Now only integer add reductions are allowed, all other operations (including floats) are rejected.

dmgreen added inline comments.Jul 2 2020, 12:42 AM
llvm/lib/Target/ARM/ARMTargetTransformInfo.cpp
1427

I took a look at the reduction code in ARMLowOverheadLoops. The vectorizer can create add reductions in a number of places and in a number of ways (it can have multiple reductions, multiple reduction steps, look through phi's and selects and even change the type to a smaller bitwidth). I don't think the backend pass can handle all of them yet.

Considering how expensive reverting can be in comparison, what do you think of just disabling all reductions for the time being and re-enabling them once we know that things are working well enough? Maybe add a FIXME for it? I would expect D75069 to handle integer reduction in most cases eventually from the vectorizer directly and we can probably do something similar for other reduction types.

samparker added inline comments.Jul 2 2020, 1:12 AM
llvm/lib/Target/ARM/ARMTargetTransformInfo.cpp
1427

In my testing, I couldn't get the vectorizer to produce a tail-folded loops with multiple reductions, so I don't think we have to worry about that at the moment. My basic example also didn't even vectorize a FP reduction loop. I think disabling all reductions would be too conservative now, we should have done it from the beginning but, that now we actually can handle something, I think we should try to have this cost function align with LowOverheadLoops implementation.

SjoerdMeijer marked an inline comment as done.Jul 2 2020, 1:18 AM
SjoerdMeijer added inline comments.
llvm/lib/Target/ARM/ARMTargetTransformInfo.cpp
1427

If we really don't want tail-folding, I think that should be controlled in other way than restricting this hook to do nothing. We have option -prefer-predicate-over-epilog, and that should do that for now. If source-code modifications and more fine grained control is possible, we even have a pragma.

Like Sam said, I would like to start with integer add reduction, so that we are also testing that part in the back-end.

SjoerdMeijer marked an inline comment as done.Jul 2 2020, 1:25 AM
SjoerdMeijer added inline comments.
llvm/lib/Target/ARM/ARMTargetTransformInfo.cpp
1427

I accidentally hit Submit too soon, but wanted to add a bit more nuance to my previous comment: "this hook to do nothing" -> "this hook to do almost nothing".

I also wanted to add that in general matching up the behaviour here with the backend is probably best, and also that I could look into disallowing multiple reductions, but looks like we don't really have worry about that.

And if there are some inefficiencies around integer add reductions, I guess that's fine at this stage (tail-folding can be disabled, see previous comment), and I think it's good to have these inefficiencies explicit and visible.

samparker added inline comments.Jul 2 2020, 2:18 AM
llvm/lib/Target/ARM/ARMTargetTransformInfo.cpp
1427

If we go for matching the limitations of LowOverheadLoops (of which there are many!) I think we want to check that:

  • there's only one liveout.
  • it's an add.
  • and that add isn't using an add (because this breaks the pitifully weak pattern matching, see one_loop_add_add_v16i8 in the reductions.ll test.

Half related to reductions, I'd also prevent if there's a select in the loop - I'm pretty sure min/max kernels will fail to be tail predicated and we can't handle any VPSEL in the loop either.

dmgreen added inline comments.Jul 2 2020, 2:52 AM
llvm/lib/Target/ARM/ARMTargetTransformInfo.cpp
1427

Hmm.

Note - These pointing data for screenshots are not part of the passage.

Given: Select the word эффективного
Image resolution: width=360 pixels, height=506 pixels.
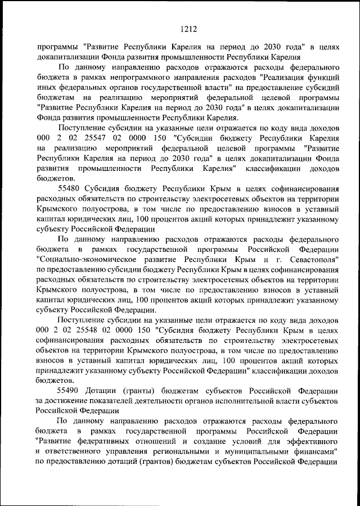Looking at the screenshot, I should tap(312, 441).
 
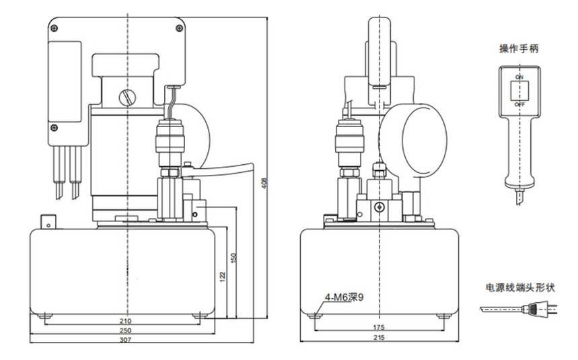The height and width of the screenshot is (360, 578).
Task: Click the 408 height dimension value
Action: tap(264, 183)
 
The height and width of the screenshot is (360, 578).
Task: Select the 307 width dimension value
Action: tap(125, 340)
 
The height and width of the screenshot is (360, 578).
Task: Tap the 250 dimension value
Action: tap(125, 330)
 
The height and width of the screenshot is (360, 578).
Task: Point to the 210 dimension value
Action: tap(125, 321)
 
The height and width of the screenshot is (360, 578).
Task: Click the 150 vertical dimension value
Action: tap(233, 258)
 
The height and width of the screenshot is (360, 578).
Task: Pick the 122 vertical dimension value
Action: tap(222, 277)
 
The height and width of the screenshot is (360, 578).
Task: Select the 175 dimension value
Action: tap(379, 327)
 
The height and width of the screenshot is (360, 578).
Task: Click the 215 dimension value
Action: tap(379, 337)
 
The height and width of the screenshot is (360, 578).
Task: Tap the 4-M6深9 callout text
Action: tap(344, 297)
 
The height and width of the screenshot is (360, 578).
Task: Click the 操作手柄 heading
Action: tap(519, 48)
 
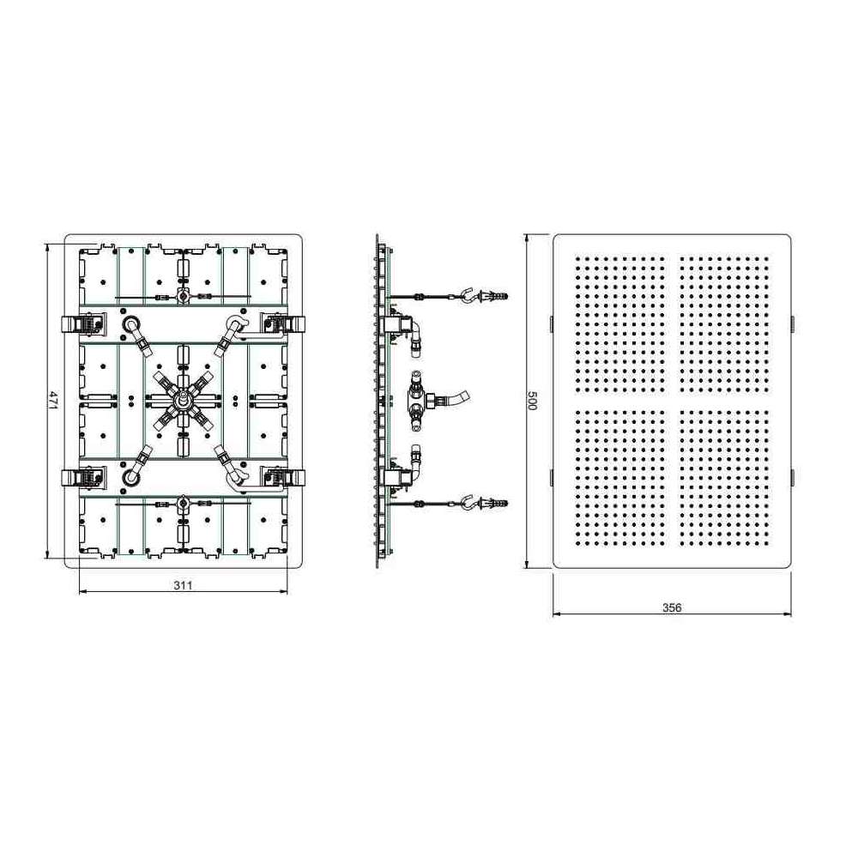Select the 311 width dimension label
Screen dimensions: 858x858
point(184,585)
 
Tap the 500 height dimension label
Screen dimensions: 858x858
point(531,400)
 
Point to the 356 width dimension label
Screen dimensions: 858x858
point(672,607)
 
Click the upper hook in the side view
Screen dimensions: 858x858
point(470,293)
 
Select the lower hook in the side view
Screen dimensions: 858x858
point(470,502)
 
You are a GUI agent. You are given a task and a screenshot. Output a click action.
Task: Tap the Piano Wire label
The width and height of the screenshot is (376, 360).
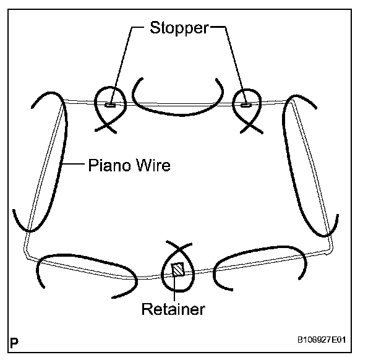[129, 166]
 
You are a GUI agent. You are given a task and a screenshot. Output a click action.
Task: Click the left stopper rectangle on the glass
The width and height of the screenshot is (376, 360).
[111, 105]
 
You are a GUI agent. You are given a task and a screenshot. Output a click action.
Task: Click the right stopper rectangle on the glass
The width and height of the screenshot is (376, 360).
[246, 105]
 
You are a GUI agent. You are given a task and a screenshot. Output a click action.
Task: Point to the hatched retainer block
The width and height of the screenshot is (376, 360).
[178, 270]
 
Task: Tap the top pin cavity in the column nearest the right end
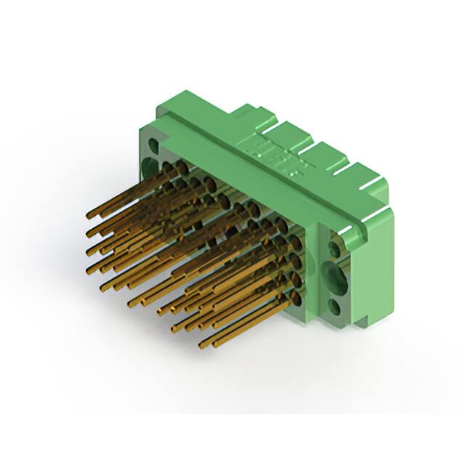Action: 294,239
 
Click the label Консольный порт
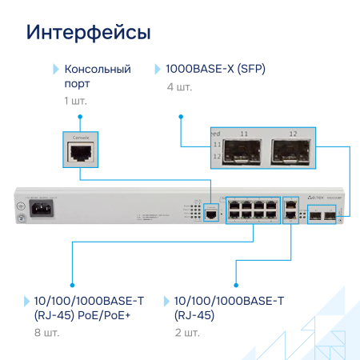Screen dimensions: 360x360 point(96,76)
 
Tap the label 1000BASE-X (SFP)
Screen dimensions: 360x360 point(215,69)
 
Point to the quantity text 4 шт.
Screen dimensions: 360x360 point(178,86)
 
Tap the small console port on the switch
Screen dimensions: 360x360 point(210,214)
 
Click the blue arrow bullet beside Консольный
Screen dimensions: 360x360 point(56,69)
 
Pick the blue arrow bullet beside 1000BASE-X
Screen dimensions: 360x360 point(158,69)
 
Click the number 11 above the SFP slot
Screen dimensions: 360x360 point(244,132)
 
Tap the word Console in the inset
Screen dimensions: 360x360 point(81,138)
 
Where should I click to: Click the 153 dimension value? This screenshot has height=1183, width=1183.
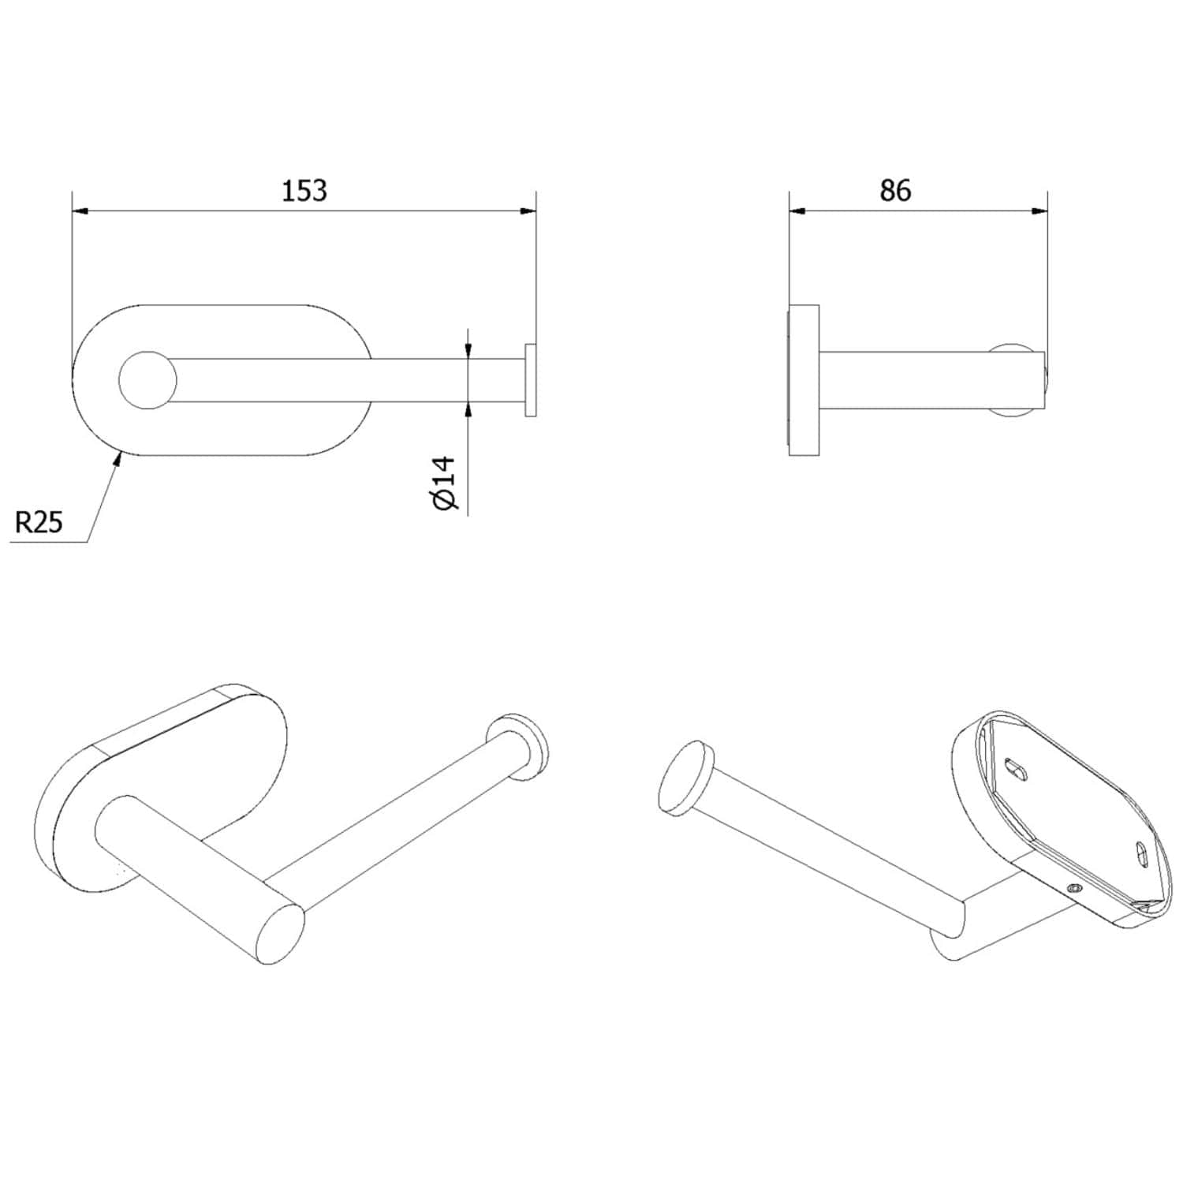[x=304, y=191]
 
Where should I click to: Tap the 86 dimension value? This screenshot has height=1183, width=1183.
[x=895, y=191]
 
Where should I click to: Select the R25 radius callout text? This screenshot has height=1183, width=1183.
[x=39, y=522]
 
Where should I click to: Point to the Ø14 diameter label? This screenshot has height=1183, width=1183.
[x=445, y=482]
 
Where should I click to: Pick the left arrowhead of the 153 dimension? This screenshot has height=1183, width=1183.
[x=81, y=211]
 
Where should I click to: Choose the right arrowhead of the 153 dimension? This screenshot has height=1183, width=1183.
[x=527, y=211]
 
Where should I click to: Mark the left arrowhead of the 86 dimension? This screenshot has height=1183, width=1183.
[x=798, y=211]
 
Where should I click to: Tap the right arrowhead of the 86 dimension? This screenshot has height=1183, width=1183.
[x=1039, y=211]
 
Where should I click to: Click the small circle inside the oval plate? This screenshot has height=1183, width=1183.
[x=147, y=380]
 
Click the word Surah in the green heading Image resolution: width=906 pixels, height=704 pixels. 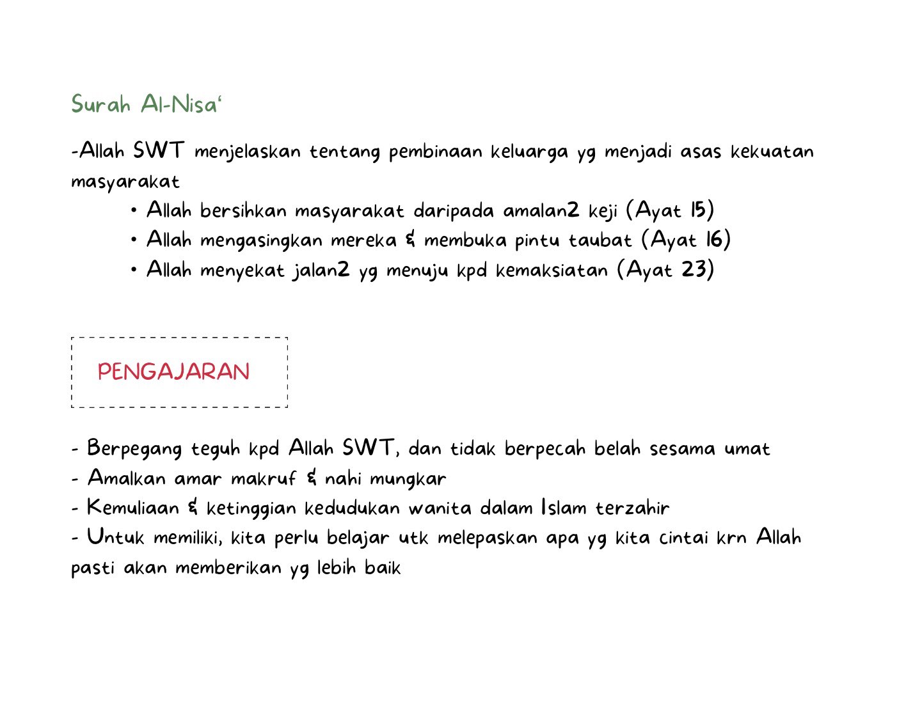pyautogui.click(x=100, y=104)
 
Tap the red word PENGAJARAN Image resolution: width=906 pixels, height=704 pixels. pyautogui.click(x=173, y=372)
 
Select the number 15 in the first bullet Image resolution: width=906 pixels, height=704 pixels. pyautogui.click(x=698, y=210)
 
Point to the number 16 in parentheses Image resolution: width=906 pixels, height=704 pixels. pyautogui.click(x=715, y=240)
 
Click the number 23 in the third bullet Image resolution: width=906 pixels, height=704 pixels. pyautogui.click(x=693, y=269)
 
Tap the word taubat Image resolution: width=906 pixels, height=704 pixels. pyautogui.click(x=600, y=240)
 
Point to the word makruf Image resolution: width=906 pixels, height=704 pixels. pyautogui.click(x=263, y=478)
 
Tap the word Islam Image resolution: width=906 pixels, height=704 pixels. pyautogui.click(x=563, y=508)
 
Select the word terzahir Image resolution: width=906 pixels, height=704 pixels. pyautogui.click(x=632, y=508)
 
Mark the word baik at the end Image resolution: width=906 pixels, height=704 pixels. pyautogui.click(x=382, y=568)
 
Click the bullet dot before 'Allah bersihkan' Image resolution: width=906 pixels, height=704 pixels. pyautogui.click(x=134, y=210)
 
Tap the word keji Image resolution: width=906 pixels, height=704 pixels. pyautogui.click(x=603, y=211)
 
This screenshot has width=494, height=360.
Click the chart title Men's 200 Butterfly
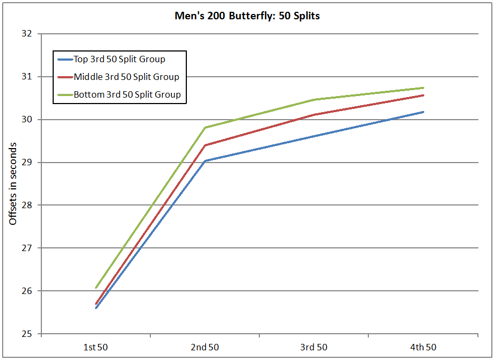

OK. I sent you some examples of the tests I had that were going wrong. Hopefully they will help.

I would go with conservative for the time being to make turning on TailPred by default easier. We can always change it later, Plus D75069 will change the way integer reductions are generated anyway! I would think the backend pass is more useful for other reduction in the long run - but even then, like we talked about, it might be better to do things earlier.

But if you guys think that you can get it to work - then sounds good. I'll leave it to you. I personally wouldn't spend a lot of time on it though, if the goal is in the end to do it another way.

SjoerdMeijer marked an inline comment as done.Jul 2 2020, 3:08 AM
SjoerdMeijer added inline comments.
llvm/lib/Target/ARM/ARMTargetTransformInfo.cpp
1427

That would make most sense to me.

  • there's only one liveout.
  • it's an add.

Check. (well, almost, need to restrict it to 1 live-out).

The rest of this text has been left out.